DM86 Local Search Methods - Weekly Notes
Week 11, Spring 2006

Lecture April 20

This lecture, as well as the following one, is aimed at providing the basics of statistics which are useful for the analysis of LS algorithms. We stated why the analysis of LS algorithms needs Statistics and pointed out which are its main goals. We addressed the issue of determining a performance measure and introduced random variables and probability distributions. We reviewed few known theoretical probability distributions which are relevant for the study of algorithms or for the inferential statistical theory which we will discuss later.


Next we recognized two main branches in the subject: Descriptive Statistics and Inferential Statistics and focused the remaining part of the lecture on the former. We reviewed data summary measures such as location measures: average, quantiles, mode, and dispersion measures such as range variance and inter-quartile. Using the software R and data generated by three construction heuristics for graph coloring, we went over the graphical representations of data, such as histograms, barplots, smoothed probability density, empirical cumulative distribution functions, boxplots and qqplot. An introduction to R showing the methods used at the lecture can be found in the manual ``Simple R'' by John Verzani (link available from the course Section Literature). Finally, we mentioned about the difference between correlation and linear regression analysis. The use of these two kinds of analysis is left to be explored in R.

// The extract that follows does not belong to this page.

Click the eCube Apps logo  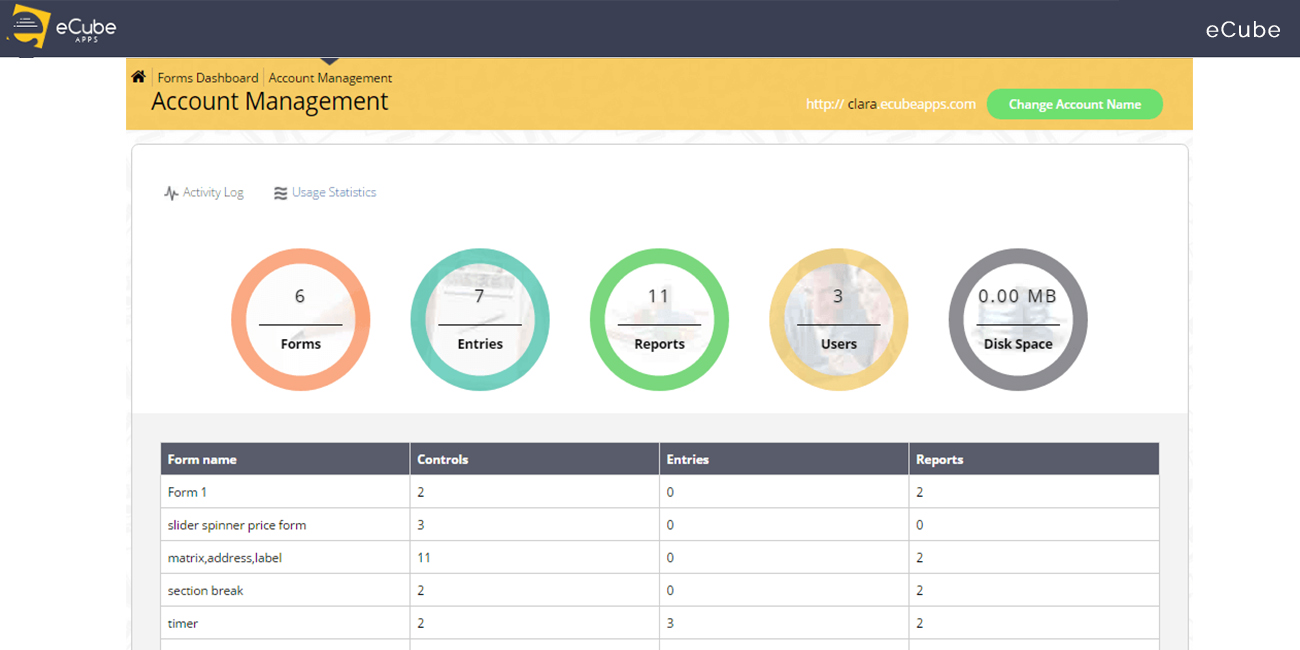click(x=60, y=28)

The material discussed at the lecture can be found in any manual of applied statistics such as, for example, the book by Zar ``Biostatistical analysis'' or by Petruccelli and Balgobin, ``Applied statistics for engineers and scientists'', available for consultation from the IMADA library. Chapter 4 of the text book is a suggested reading.

Exercises

The following exercises are to be carried out using R.

Exercise 1

Consider the distribution of solution quality produced by several runs of one construction heuristic (developed in the exercises of the first lectures of the course) on the TSP, GCP or SMTWTP on one single instance. Produce all the statistics introduced above. In particular, report the summary measures and the graphics describing the algorithm performance.

Exercise 2

Consider now for the algorithms of Exercise 1 both solution quality and computation time distributions. Generate hypothesis on the resemblance of these distributions with the theoretical ones introduced at the lecture (use qqplot or qq.plot from the car library). Motivate your hypothesis with a reasoning detached from the graphical results.

Exercise 3

Use the methods in Exercise 1 to compare two or more construction heuristics according to the solution quality criterion only. In particular, focus on empirical cumulative distribution functions (ECDFs). Enlarge then the analysis to more than one instance and produce a matrix of ECDF plots, each plot reporting the curves of the algorithms considered on one instance (use the ecdf function from the library Hmisc).

Exercise 4

Consider a metaheuristic algorithm developed in the past lectures for a problem at choice and run it several times on a single instance. Report the cumulative distribution function of the two random variables solution quality and computation time, i.e., the solution quality distribution at a fixed computation time, $F(q,T)=P[x \leq
q,t=T]$ and the computation time distribution consequent to a fixed level of solution quality attainment, $F(Q,t)=P[q=Q,x\leq t]$.

On the data obtained by a single run, study the correlation between the variables computation time and solution time. Is there a dependency between them? How could you use all the data collected, i.e., the data from all the runs, in order to obtain a more robust analysis?



Marco Chiarandini 2006-04-21